§ **Quoted passage**
BEGIN
NEW YORK (AP) — It appears the only place Alex Rodriguez might detail his drug use is on a witness stand.
The ever controversial New York Yankees star decided against holding a news conference ahead of his return to the team following a one-year absence. He issued a vague five-paragraph handwritten apology Tuesday "for the mistakes that led to my suspension" but failed to provide specifics about how and why he resumed using performance-enhancing drugs for at least the second stretch of his celebrated career.
Readying to report back to the Yankees following an unprecedented season-long ban for violating baseball's drug agreement and labor contract, Rodriguez apologized to team officials in person during a meeting at the ballpark on Feb. 10. They suggested he hold a news conference before the start of spring training this Friday and offered the use of Yankee Stadium.
He held an apologetic session with reporters in 2009 at the team's facility in Tampa, Florida, after he admitted using banned PEDs while with Texas from 2001-03. That was before Major League Baseball had a drug agreement with penalties.
"The only thing I ask from this group today and the American people is to judge me from this day forward," he said then.
But he apparently did not want to face questions from media about his latest involvement with PEDs — although he could be required to testify in federal court if his cousin, Yuri Sucart, and former University of Miami pitching coach Lazaro Collazo go to trial on charges they committed crimes in their involvement with the Biogenesis of America drug clinic. Rodriguez admitted in court documents he used PEDs.
END
§ **What to work on**
Copy out the news story about Alex Rodriguez's apology word for word, from its first line to its last.

§ **Material shown**
BEGIN
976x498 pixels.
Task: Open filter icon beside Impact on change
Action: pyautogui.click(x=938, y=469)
END
BEGIN
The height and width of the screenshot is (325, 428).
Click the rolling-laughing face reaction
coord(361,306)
END
BEGIN
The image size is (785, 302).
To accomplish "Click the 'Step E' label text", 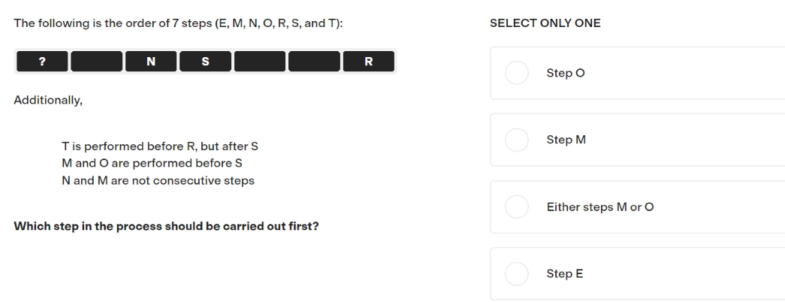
END
§ **Output of the exercise**
NEW YORK (AP) — It appears the only place Alex Rodriguez might detail his drug use is on a witness stand.
The ever controversial New York Yankees star decided against holding a news conference ahead of his return to the team following a one-year absence. He issued a vague five-paragraph handwritten apology Tuesday "for the mistakes that led to my suspension" but failed to provide specifics about how and why he resumed using performance-enhancing drugs for at least the second stretch of his celebrated career.
Readying to report back to the Yankees following an unprecedented season-long ban for violating baseball's drug agreement and labor contract, Rodriguez apologized to team officials in person during a meeting at the ballpark on Feb. 10. They suggested he hold a news conference before the start of spring training this Friday and offered the use of Yankee Stadium.
He held an apologetic session with reporters in 2009 at the team's facility in Tampa, Florida, after he admitted using banned PEDs while with Texas from 2001-03. That was before Major League Baseball had a drug agreement with penalties.
"The only thing I ask from this group today and the American people is to judge me from this day forward," he said then.
But he apparently did not want to face questions from media about his latest involvement with PEDs — although he could be required to testify in federal court if his cousin, Yuri Sucart, and former University of Miami pitching coach Lazaro Collazo go to trial on charges they committed crimes in their involvement with the Biogenesis of America drug clinic. Rodriguez admitted in court documents he used PEDs.